Les fortifications :
A l'arrivée à Brouage, on est frappés par cette masse imposante de fortifications qui englobent entièrement la ville. On peut parcourir à pied les 2 kilomètres de remparts, recouverts d'herbe, et découvrir ainsi à l'intérieur et en contre-bas les habitations ou les bâtiments militaires, et à l'extérieur les marais, les prairies ou au loin l'océan et ses îles (Aix, Oléron) selon l'orientation.
Ces fortifications furent reconstruites sur ordre de Richelieu à l'emplacement d'enceintes précédentes, lors du siège de La Rochelle, entre 1630 et 1640. Vauban les renforça ensuite, mais c'est Rochefort qui allait supplanter Brouage, délaissée par l'océan qui se retira inexorablement...
Porte et destinées royales :
Côté marais, c'est par la Porte Royale que l'on pénétre dans le village. Achevée en 1631, elle possédait trois portails munis de herses pour en fermer les deux extrémités. A l'époque, tout visiteur subissait de minutieux contrôles, avant de franchir une nouvelle enceinte. Elle contrôlait l'accès au port au moyen d'un pont-levis...
Adossée à cette Porte, une bâtisse abritait les forges royales, et actuellement l'office du tourisme. L'escalier contigu porte le nom de Mancini, cette nièce de Mazarin (gouverneur de Brouage à partir de 1653)que Louis XIV courtisait mais qui fut "orienté" pour des raisons politiques vers l'infante Marie Thérèse d'Espagne ! Racine s'est inspiré des multiples épisodes de cette romance pour écrire Bérénice...
Ville de commerce :
Au pied des remparts du côté nord, s'alignent les hangars, anciens magasins ou ateliers, devenus aujourd'hui boutiques.

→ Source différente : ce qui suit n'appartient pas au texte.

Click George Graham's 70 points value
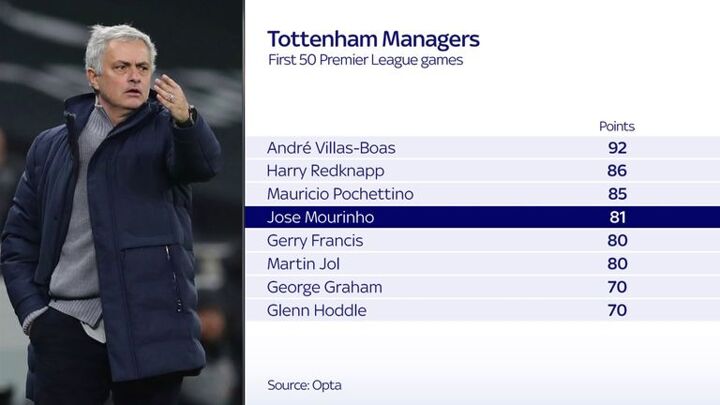Viewport: 720px width, 405px height. 617,287
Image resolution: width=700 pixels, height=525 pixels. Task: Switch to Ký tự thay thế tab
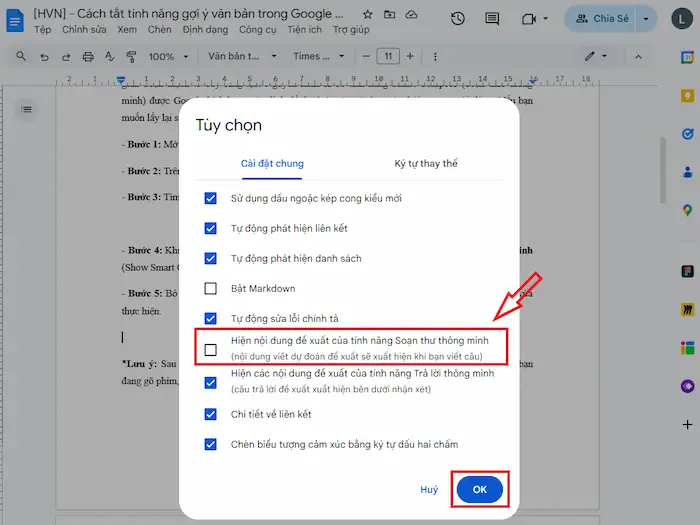tap(412, 163)
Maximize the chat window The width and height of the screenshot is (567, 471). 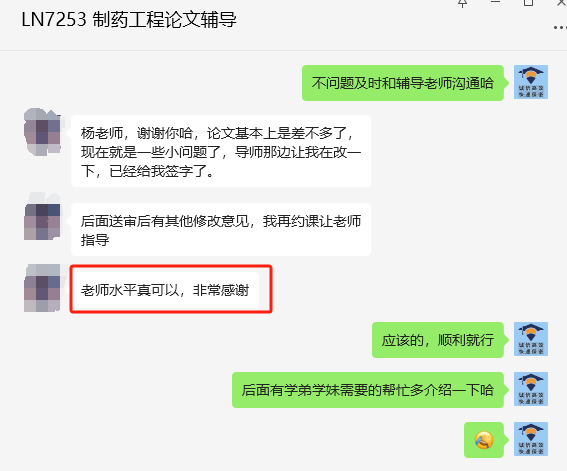(x=528, y=3)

En face s'élevait le Palais du Gouverneur (dans lequel descendirent Marie Mancini et Louis XIV), qui a disparu, tout comme la majorité des maisons de cette époque.

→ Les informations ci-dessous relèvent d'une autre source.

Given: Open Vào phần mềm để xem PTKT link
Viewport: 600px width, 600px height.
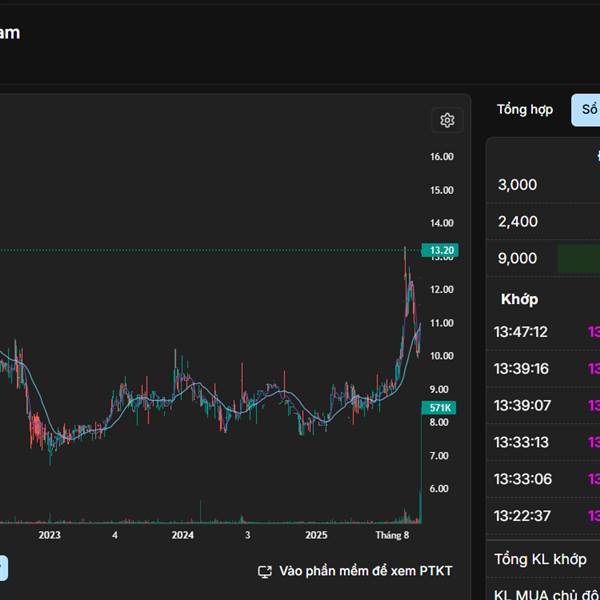Looking at the screenshot, I should [x=365, y=571].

Placés à proximité du port, les commerçants des hangars pouvaient surveiller le va-et-vient permanent des quais ou le travail dans les marais salants.
Ville de garnison, tournée vers le Canada :
A son apogée, Brouage hébergeait une importante garnison : de 600 hommes en temps de paix, elle avait été agencée pour pouvoir en accueillir 5 000 en temps de guerre. Le bâtiment aux affûts abritait au XVIIème siècle 238 chevaux.

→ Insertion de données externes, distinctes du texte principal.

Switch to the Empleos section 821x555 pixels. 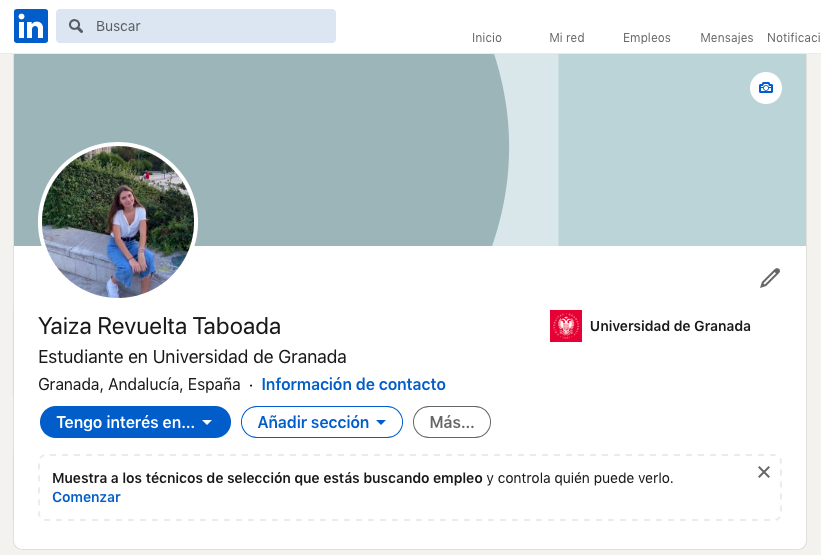click(647, 37)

Officiers, cannonniers, arquebusiers aux uniformes chatoyants croisaient dans les rues armuriers, forgerons ou charretiers chez qui s'effectuait l'entretien des armes et du matériel...
L'église Saint-Pierre, construite en 1608, fut remise en état grâce à la générosité de la ville de Québec : en effet, Samuel de Champlain (géographe royal natif de Brouage) réalisa une vingtaine de voyages entre notre pays et la Nouvelle-France, fonda la ville de Québec en 1608, et y mourut en 1635.
La citadelle :
Pour la stabiliser sur les marais, l'architecte d'Argencourt la posa sur un plancher en chêne flottant supportés par des pieux enfoncés dans la vase et englués dans un mortier de chaux. Il le recouvrit de trois rangées de dalles en pierre, cramponnées entre-elles par des éléments en fer.
Le côté extérieur des fortifications (terminées en 1635 et renforcées en 1689) fut réalisé en pierre de taille, et le reste en moellons. Ces remparts comprennent 7 bastions, 19 échauguettes et 7 courtines hautes de 11 à 13 mètres.
Au flanc des bastions, neuf corps de garde flanqués d'un escalier permettant un accès rapide aux remparts abritaient les soldats de garde autour d'un feu et d'un vin chaud pris entre deux tours de ronde...
Les poudrières :
La ville comptait deux poudrières. Celle de Saint-Luc a été réalisée sur ordre de Richelieu en 1627-28, et désaffectée en 1885. Vauban construisit celle de La Brèche en 1692. Cet édifice très esthétique, voûté, construit en pierre et couvert de tuiles, était soutenu par huit arcs-boutants. Il était entouré d'une enceinte de protection afin d'éviter tout risque d'incendie, et fermé par une porte blindée.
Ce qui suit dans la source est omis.